Le déploiement de ces nouvelles technologies va générer, dans les faits, une transformation majeure du travail qui doit répondre notamment à des besoins identifiés, à des exigences de transparence et d’évaluation, à la maîtrise des impacts notamment sur les conditions de travail, à la protection des agents publics (santé, discriminations, biais, etc.), à l’acquisition de nouvelles compétences, à la préservation de la qualité du service public mais aussi à la préservation de l’environnement pour répondre aux enjeux de la transformation écologique.
Si cette proposition d’ouverture de négociation rencontre notre revendication, le calendrier, la méthode et les contenus restent à déterminer.
Coup de rabot sur les autorisations d’absence familiales et parentales
Le décret présenté au Conseil commun de la Fonction Publique sur les autorisations d’absence pour raisons familiales ou liées à la parentalité a été rejeté par toutes les organisations syndicales dont l’UNSA.
Sous couvert d’harmonisation et de simplification, un nouveau décret nivelle les possibilités d’absence liées à la parentalité et aux évènements familiaux (décès, mariage, etc.) des agents publics des trois versants en écrasant, de fait, toutes les négociations et accords locaux précédents.

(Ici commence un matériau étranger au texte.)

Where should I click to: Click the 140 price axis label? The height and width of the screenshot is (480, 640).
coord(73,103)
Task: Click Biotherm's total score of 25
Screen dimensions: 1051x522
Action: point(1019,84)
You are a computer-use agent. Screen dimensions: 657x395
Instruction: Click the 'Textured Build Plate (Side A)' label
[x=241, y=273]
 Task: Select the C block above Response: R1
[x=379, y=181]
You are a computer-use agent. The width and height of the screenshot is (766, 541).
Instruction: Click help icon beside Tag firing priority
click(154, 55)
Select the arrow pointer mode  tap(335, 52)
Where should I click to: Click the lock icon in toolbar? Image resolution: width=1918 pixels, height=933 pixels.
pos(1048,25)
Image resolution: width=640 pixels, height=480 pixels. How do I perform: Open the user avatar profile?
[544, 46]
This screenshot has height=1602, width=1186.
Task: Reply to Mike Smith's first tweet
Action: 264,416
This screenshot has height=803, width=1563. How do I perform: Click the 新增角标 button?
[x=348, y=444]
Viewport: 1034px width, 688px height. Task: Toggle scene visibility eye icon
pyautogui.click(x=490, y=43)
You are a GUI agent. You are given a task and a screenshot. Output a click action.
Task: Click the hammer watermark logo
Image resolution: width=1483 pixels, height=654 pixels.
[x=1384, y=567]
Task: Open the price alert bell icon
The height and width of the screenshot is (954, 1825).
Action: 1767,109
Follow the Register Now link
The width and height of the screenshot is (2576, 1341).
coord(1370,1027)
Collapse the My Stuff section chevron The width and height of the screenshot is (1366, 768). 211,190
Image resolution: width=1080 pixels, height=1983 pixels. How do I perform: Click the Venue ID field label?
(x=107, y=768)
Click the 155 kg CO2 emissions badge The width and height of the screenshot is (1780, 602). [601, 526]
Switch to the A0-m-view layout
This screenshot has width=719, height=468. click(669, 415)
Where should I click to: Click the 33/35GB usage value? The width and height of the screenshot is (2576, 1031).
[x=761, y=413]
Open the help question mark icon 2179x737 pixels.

Ce décret, présenté le 8 avril au Conseil Commun de la Fonction Publique a été rejeté par toutes les organisations syndicales.
L’UNSA Fonction Publique a mis en ligne une pétition qui a recueilli plus de 50 000 signataires en quelques jours, révélant la sensibilité des agents sur ce sujet.
Le gouvernement, suite à la mobilisation des agents publics et aux réactions syndicales, a renoncé à diminuer le nombre de jour pour les gardes des enfants de plus de 11 ans.
Il a également accepté qu’une autorisation d’absence suite au décès d’un de ses parents ou de son conjoint devienne une autorisation de droit, ce qui n’était pas le cas.
Mais, contrairement aux salariés, les agents publics perdent la possibilité de bénéficier d’accords locaux plus favorables. De plus, le gouvernement décide de ne plus tenir compte des délais de route nécessaires pour se rendre sur le lieu d’un décès ou d’un mariage, pour ne citer que deux exemples.
Pour l’UNSA Fonction publique, ce décret, sous couvert d’amélioration, diminue le droit des agents. C’est un nouveau coup contre les agents et l’attractivité de la fonction publique après l’absence de mesures salariales depuis 2023, le décrochage des salaires qui poursuit sa trajectoire, la baisse de 10 % de l’indemnisation du congé de maladie ordinaire et la dégradation des conditions de travail.
Les femmes, notamment en raison de leur nombre dans la fonction publique, en sont les premières victimes alors même que les discussions sur un nouvel accord sur l’égalité professionnelles entre les hommes et les femmes est en cours de négociation.
Pour l’UNSA Fonction publique, une harmonisation aurait été possible à partir des droits existants et en conservant la possibilité de négociation collective. Mais 34 propositions déposées par l’UNSA Fonction Publique pour infléchir cette réforme et faire qu’elle se fasse, a minima, à droit constant, ont été écartées par le gouvernement.
Un nouveau Conseil Commun de la Fonction Publique devra réétudier le projet de décret. L’UNSA Fonction Publique appelle le gouvernement à rouvrir les discussions et à modifier le texte pour garantir aux agents publics les droits actuels.